AMF Bowling Worldwide Inc., the world’s largest bowling-alley operator, asked a bankruptcy judge for permission to pay as much as $1.03 million in bonuses to three executives after the company is sold or reorganized.
Chief Financial Officer Stephen Satterwhite would receive as much as 150 percent of his annual salary if AMF’s earnings exceed expectations or a buyer pays more than $350 million, according to papers filed Dec. 28 in U.S. Bankruptcy Court in Richmond, Virginia.
Controller Rachel Labrecque and General Counsel Daniel McCormack also would share in the bonus pool.

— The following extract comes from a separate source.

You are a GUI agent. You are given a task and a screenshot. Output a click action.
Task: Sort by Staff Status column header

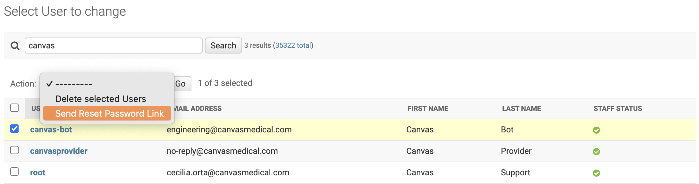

The payments are needed “to meet numerous challenging performance goals” and the only probable opponents are unsecured creditors, AMF said.
AMF in November filed for court protection for the second time in 11 years, seeking to implement a restructuring agreement reached with holders of most of its $216 million in first-lien debt and iStar Financial Inc. (SFI), the landlord for most of its bowling centers. The restructuring is subject to competing offers through a court-supervised auction.
In addition to the executives, AMF plans to pay as much as $140,000 to six non-insider employees to keep them at the company during the bankruptcy case, according to court papers. AMF asked U.S. Bankruptcy Judge Kevin Huennekens to hold a hearing Jan. 17 on the two bonus plans.
The company, based in Mechanicsville, Virginia, runs about 300 bowling centers with more than 20 million visitors a year, according to its website. AMF previously filed to reorganize in July 2001 and exited with a confirmed Chapter 11 plan in February 2002 by giving unsecured creditors 7.5 percent of the new stock.
The case is In re AMF Bowling Worldwide Inc., 12-36495, U.S. Bankruptcy Court, Eastern District of Virginia (Richmond).